I almost didn't shadow at my current workplace. I didn't want to deal with living away from my parents, didn't want to deal with having to contact people I didn't even know and risk embarrassment. But I panicked. I panicked thinking there was no way I'd be able to get all the shadowing hours I needed without that particular opportunity, and so I called them.
Even the initial phone call had been terrifying. The receptionist doesn't take any shit, and I was almost afraid my phone call wouldn't get past her. But it did.
I shadowed at my current job two days after shadowing at the emergency clinic. I was down, concerned, wondering for the first time in my life if maybe I needed to start considering an alternate career path. But then I spent a week shadowing one of the kindest, most selfless men I have ever met, and all my worries were wiped away.
It came at a time where I was questioning and removed any doubts I had. If anything had been different--if the manager had been as hard to get along with as everyone claimed he was (literally everyone hated him, but I loved working with him. I miss him now that he has retired, honestly), if the vet hadn't been so easy-going, if the technician hadn't been laid back and excited to teach...I might still have had doubts.
I do still have doubts, but they're now more about my own abilities rather than about the profession. I wonder if I'm good enough to succeed rather than if it's something I even want to do in the first place.
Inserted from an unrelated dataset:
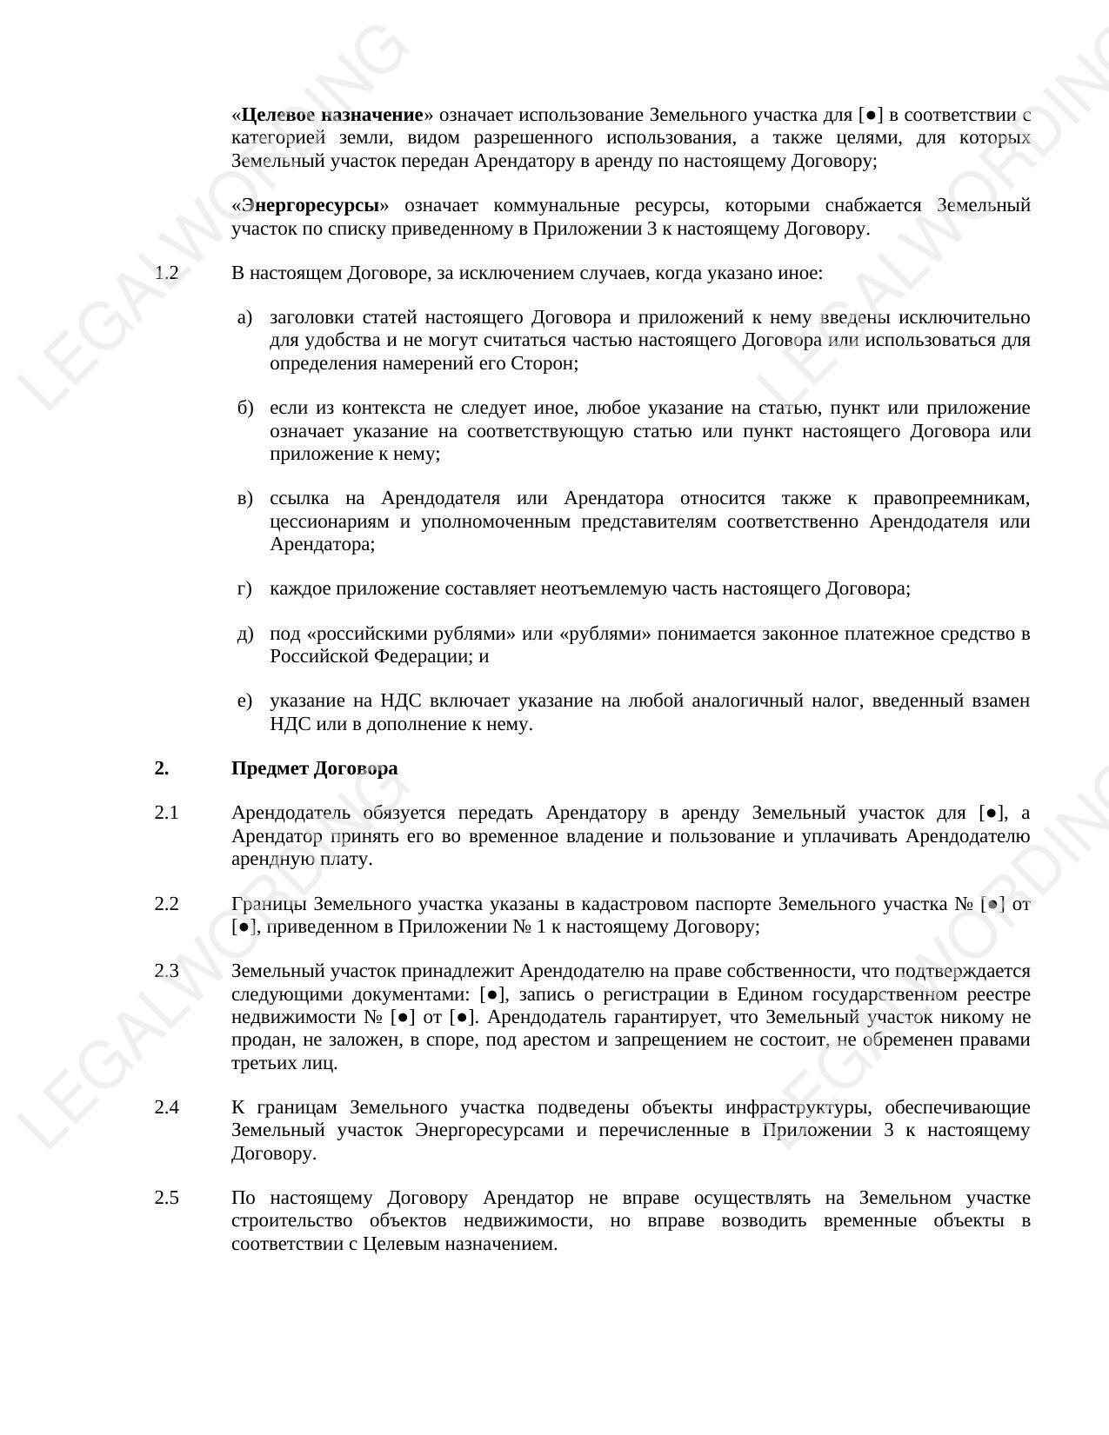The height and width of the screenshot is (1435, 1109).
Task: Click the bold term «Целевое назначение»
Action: pyautogui.click(x=331, y=115)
Things are different there now. There's a different technician, one that--if he had been working during that week of shadowing--would've increased my doubts. The original manager is gone now, replaced by two women related, in various ways, to the vet. I miss him, but both of these women have helped me just as much as he did. That receptionist who used to be so terrifying is still around, but now so is another girl who is precisely my age. It's strange not being the "baby" of the clinic anymore, but I love working with her all the same. If she weren't there, I wouldn't even have been hired back this summer, though I won't get into why that is. It isn't important.
I've had a chance to work with the relief vet, who is nearly the polar opposite of that kind, selfless vet who is normally there. It brought on new challenges, but built my confidence in new ways as well.
Two years ago, I was whining to my parents about how I was too nervous to give this clinic a call, too nervous to have to live out-of-state for even the smallest amount of time, too nervous too nervous too nervous.
Two years ago I was panicking about never getting enough experience to be admitted to vet school.
Two years ago I put aside the nerves, put aside the panic, and took a chance.
It was probably the greatest and most important decision I ever made.